Dog chewing rawhide bone
Chewing — it’s what dogs do. And rawhides are classic chew toys for dogs. Made from the inner layer of cowhides that are cleaned, cut, shaped, sometimes flavored and then dried, rawhides can give dogs hours of chewing pleasure. Or they can be gulped down practically whole by dogs who are more eager for the eating experience than the chewing experience.

So when clients ask me if it’s safe to give their dogs rawhides, I have to say that it depends on the individual dog. Labrador Retrievers and Pit Bulls, for instance, tend to be heavy-duty chewers and gulpers. They are among the dogs who are most likely to bite off and swallow large pieces of rawhide. Those chunks can become stuck in the esophagus, stomach or intestinal tract and may pose a choking risk or require emergency surgery or endoscopic removal. Other dogs, though, may be content to gnaw on them for hours or days.

That’s just one of the reasons why everyone, including veterinarians, has a different opinion on whether it’s okay to give your dog a rawhide. I asked two of my colleagues, Tony Johnson, DVM, and Tina Wismer, DVM, to weigh in with their experiences.

Know the Hazards

There’s a small but real risk of a blockage if a dog swallows a piece of rawhide, says Dr. Johnson, an emergency and critical-care specialist in Indianapolis. “I have seen many esophageal foreign bodies in smaller dogs with rawhides,” he says. He’d rather not give rawhides to dogs at all. In his opinion, the ideal dog treat or toy should be either completely consumable in 30 seconds or as inedible and difficult to consume as possible.

At home, though, his wife — who is also a veterinarian — gives rawhides to their three dogs with no problem.

“Stomach acid will break down small pieces of rawhide,” says Dr. Wismer, a veterinary toxicologist and medical director of the ASPCA Animal Poison Control Center. “That’s not a problem. The issue is if they ingest a piece that’s big enough to leave the stomach whole, and then it gets stuck in the intestinal tract.”

Some dogs break teeth when chewing rawhides. There’s a higher risk of that with pressed rawhides because they are more dense, Dr. Wismer says.

Rawhide Safety

The way rawhides are prepared can also be a concern. In the United States, rawhides are washed with degreasers and detergents, sterilized with hydrogen peroxide and then thoroughly rinsed. The hides are refrigerated until they are processed to keep them fresh. But rawhides made in other countries may be produced under less stringent practices. Dr. Wismer notes, however, that there has been only a single documented incident of imported rawhides contaminated with toxins. “This dates to the early 1980s, when there was one shipment of rawhides that was contaminated with arsenic,” she says.
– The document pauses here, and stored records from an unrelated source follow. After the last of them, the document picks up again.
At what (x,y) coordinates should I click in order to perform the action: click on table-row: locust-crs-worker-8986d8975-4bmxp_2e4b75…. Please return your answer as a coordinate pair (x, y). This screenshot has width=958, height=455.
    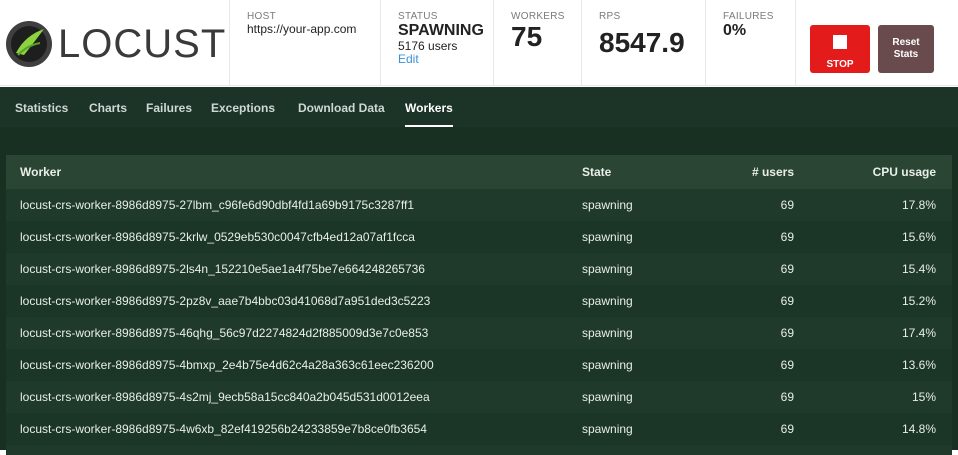
    Looking at the image, I should click on (479, 365).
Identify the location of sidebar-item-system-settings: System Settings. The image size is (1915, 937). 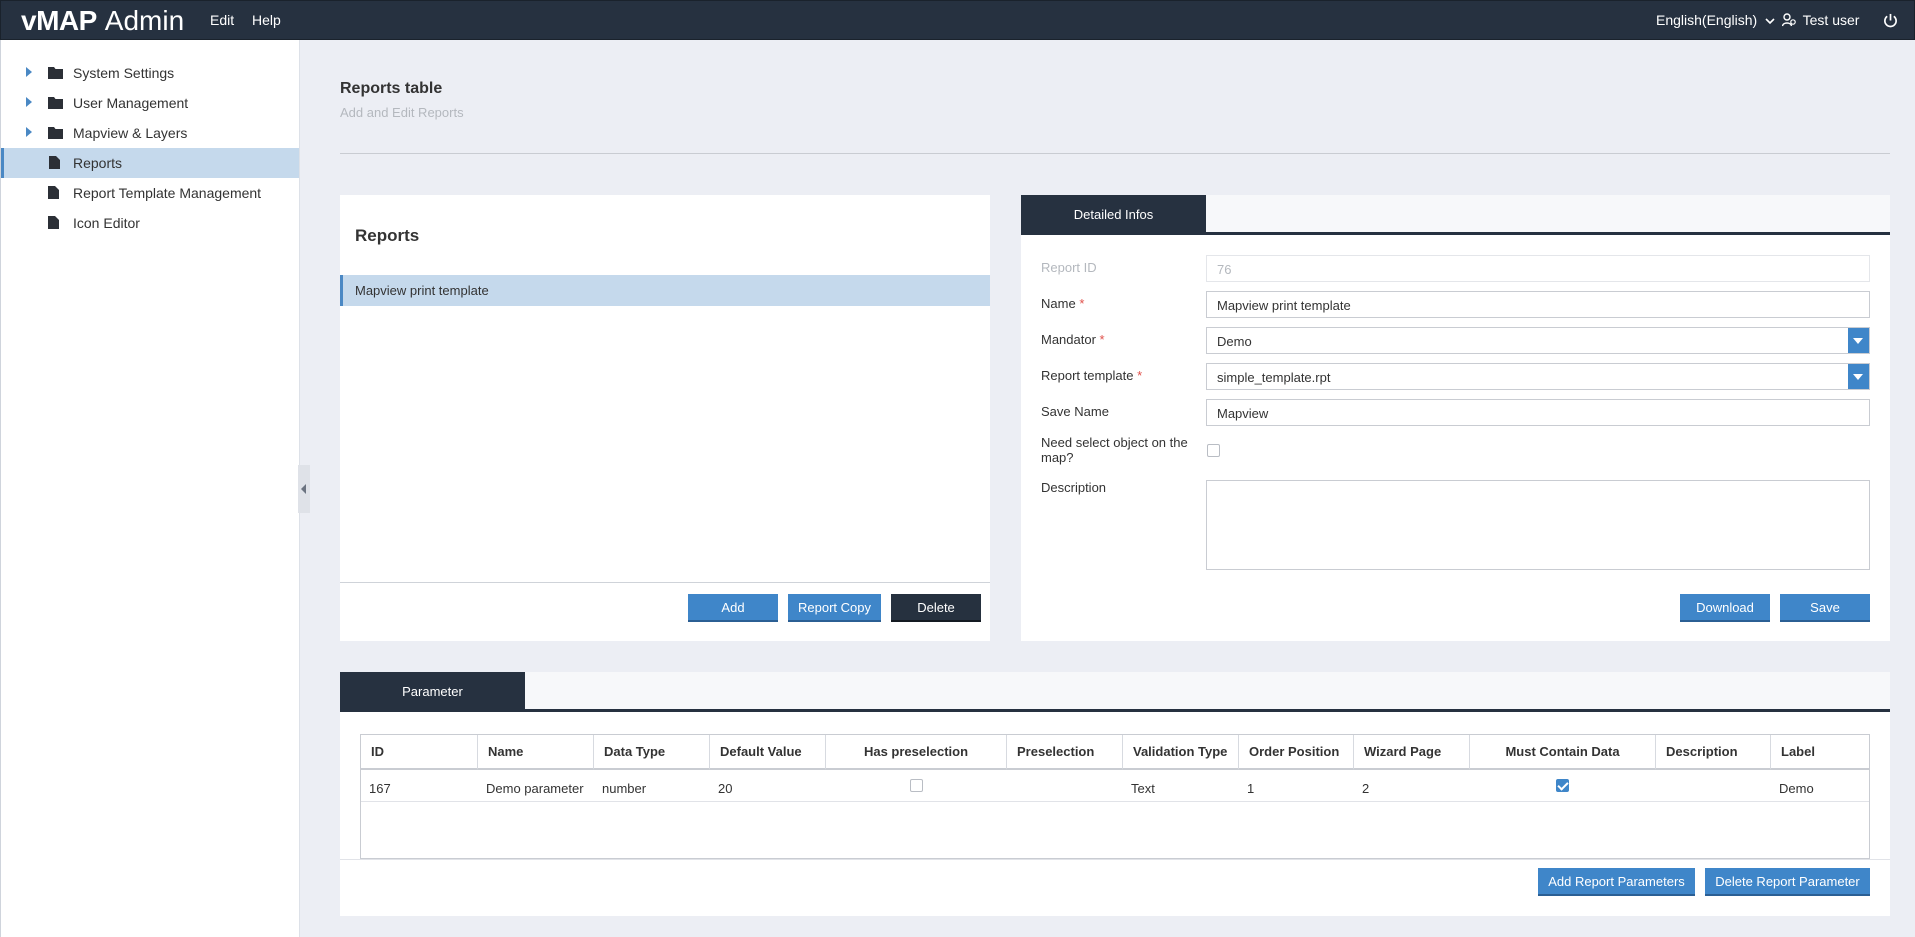
(150, 73).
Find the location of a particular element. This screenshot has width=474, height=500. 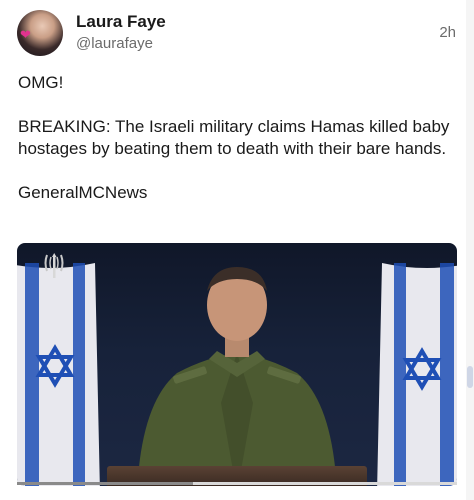

avatar: ❤ is located at coordinates (40, 33).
The Food and Drug Administration does not regulate the manufacture of rawhides in this country. It’s up to consumers to call U.S. manufacturers and ask about their practices. That’s a heck of a lot easier to do with a manufacturer in the U.S. than one in China.

For that reason, I only recommend rawhide products made in the United States. Dr. Johnson also prefers domestically made rawhides. Don’t hesitate to call the manufacturer and ask if their rawhides are completely sourced and made in the U.S.

Like any product from an animal source, rawhides can also be contaminated with salmonella, says Dr. Wismer. The same is true for pig ears, cow ears and similar items, she adds. Salmonella typically affects younger dogs and those with compromised health, and healthy dogs tend to be less prone to salmonella infection than humans. But it can be an issue for people in the household who come in contact with the rawhide. Young children, seniors and people with compromised immune systems are most at risk. Don’t let little kids play with or chew on rawhides, not even long enough for you to snap a photo for Instagram. And wash your hands after giving your dog a rawhide or putting one away.

The Upside

So is there an upside to giving your dog a rawhide? There may be. Chewing a rawhide helps to keep dogs mentally stimulated and out of trouble.

What about a rawhide’s rumored teeth-cleaning properties? Anything that rubs against the teeth can help, but letting a dog chew a rawhide is no substitute for daily tooth-brushing or a professional cleaning that gets under the gumline where bacteria lurk.

What’s the verdict? For the vast majority of dogs, I’ve seen very few accidents from chewing rawhides other than digestive upset. If you choose to give your dog rawhide treats, know his chewing style, select one that’s large enough that he can’t swallow it whole and only provide it when you can monitor the chewing. If he’s a gulper, not a gnawer, keep an eye on him while he’s chewing to make sure he doesn’t break off and swallow pieces. Put the rawhide away when you can’t supervise. Chew on!